Today is my birthday. I am 44 years old today---healthy, happy, and relatively sane---and pleased to be here to admit it.

Today I will visit my former, much-loved, parish in Washington, DC. A dear friend of mine, who now serves the U.S. Government in Africa, will be home on leave and will be preaching.

(The Holy Spirit is always giving me this kind of wonderful birthday present. Four years ago today, +Gene Robinson received the necessary consents for his elevation to the episcopacy.)

The kids and I will then attend a performance of The Phantom of the Opera at the Kennedy Center, followed by dinner at my favorite Mexican restaurant with a bevy of friends---including my ex-husband (the gay one) and *his* husband, and my wonderful boss.
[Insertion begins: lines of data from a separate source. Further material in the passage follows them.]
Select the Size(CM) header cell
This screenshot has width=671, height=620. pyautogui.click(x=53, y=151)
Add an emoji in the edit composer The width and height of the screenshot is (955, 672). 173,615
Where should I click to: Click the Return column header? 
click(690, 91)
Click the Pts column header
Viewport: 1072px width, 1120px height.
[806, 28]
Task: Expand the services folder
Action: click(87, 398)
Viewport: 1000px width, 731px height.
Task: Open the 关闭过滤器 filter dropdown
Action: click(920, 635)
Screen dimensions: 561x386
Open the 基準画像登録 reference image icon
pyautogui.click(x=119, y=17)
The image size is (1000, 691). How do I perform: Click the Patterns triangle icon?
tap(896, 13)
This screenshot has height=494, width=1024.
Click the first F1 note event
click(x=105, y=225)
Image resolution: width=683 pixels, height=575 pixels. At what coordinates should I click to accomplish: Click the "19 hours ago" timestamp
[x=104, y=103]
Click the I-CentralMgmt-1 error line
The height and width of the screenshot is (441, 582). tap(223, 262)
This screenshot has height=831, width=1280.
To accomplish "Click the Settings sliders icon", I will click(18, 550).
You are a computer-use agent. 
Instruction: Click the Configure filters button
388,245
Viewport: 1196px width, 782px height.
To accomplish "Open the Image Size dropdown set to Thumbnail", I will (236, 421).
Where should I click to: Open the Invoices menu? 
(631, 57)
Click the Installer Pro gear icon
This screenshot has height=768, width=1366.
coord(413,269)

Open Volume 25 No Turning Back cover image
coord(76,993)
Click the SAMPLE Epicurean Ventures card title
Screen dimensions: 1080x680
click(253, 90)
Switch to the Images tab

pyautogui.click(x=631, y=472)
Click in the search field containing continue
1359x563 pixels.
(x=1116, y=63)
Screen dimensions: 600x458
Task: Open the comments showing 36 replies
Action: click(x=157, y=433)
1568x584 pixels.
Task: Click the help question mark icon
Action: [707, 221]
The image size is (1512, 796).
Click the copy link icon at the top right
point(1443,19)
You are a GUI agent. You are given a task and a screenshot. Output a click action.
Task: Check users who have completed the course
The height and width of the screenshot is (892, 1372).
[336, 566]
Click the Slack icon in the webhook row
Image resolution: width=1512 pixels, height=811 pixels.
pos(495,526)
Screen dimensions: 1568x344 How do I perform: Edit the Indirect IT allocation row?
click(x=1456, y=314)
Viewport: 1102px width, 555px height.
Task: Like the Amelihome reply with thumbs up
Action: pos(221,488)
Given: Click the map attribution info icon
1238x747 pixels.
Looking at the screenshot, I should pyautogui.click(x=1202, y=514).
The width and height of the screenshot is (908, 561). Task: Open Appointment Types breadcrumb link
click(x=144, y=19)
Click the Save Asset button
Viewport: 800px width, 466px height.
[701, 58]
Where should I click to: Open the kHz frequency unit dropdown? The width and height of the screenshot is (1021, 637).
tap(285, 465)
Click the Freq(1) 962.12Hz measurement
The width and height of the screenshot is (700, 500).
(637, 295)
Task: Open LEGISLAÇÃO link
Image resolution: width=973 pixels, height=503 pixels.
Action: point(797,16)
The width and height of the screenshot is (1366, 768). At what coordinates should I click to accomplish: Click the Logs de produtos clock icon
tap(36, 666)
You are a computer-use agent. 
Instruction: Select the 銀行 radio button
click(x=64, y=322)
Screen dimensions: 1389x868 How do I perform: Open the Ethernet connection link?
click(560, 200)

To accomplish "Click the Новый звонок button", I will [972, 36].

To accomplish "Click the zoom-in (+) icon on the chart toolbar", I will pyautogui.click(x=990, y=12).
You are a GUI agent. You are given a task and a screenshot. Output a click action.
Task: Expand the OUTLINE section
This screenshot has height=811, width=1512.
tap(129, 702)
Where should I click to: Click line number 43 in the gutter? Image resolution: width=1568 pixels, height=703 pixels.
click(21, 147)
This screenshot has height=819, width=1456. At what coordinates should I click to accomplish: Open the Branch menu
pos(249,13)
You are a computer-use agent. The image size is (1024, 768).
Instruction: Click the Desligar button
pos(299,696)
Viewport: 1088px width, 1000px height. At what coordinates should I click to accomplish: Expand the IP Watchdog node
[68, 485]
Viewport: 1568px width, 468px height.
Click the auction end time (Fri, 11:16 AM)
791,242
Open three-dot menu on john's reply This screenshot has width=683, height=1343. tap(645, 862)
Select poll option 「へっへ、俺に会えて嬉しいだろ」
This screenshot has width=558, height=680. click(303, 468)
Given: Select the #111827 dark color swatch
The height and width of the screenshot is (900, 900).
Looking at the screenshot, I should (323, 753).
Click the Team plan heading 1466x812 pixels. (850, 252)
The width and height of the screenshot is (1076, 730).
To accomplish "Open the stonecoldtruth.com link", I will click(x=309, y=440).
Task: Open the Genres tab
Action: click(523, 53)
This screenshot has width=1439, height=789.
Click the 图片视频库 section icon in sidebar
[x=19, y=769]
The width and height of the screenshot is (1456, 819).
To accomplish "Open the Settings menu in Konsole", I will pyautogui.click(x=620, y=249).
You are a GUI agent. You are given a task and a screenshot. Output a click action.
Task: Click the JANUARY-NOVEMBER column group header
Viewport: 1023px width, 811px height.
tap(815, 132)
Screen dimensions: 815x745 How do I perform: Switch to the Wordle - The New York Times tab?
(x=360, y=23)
Then we travel to the beach for a few days of R&R. I’m lucky to be able to do all of this. (This is the good part about being a contractor…)

I know a lot of people who hate their birthdays, or at least pretend they do, but I am not among them. I love, love, LOVE my birthday! Since I was a teenager, it has been the family joke that the 4th of July constitutes the Opening Ceremony for Doxy’s birthday, and Labor Day is the Closing Ceremony.

In truth, I have a Birthday Season, rather than just one day. I joke that this is because I’m a Leo and we are all about people making a fuss over us. As often, and as grandly as possible.

But my love for my birthday is also about the fact---cliché though it may be---that every day is a precious gift, and this day is a reminder to be grateful for that.

I learned that lesson, as most people do, the hard way.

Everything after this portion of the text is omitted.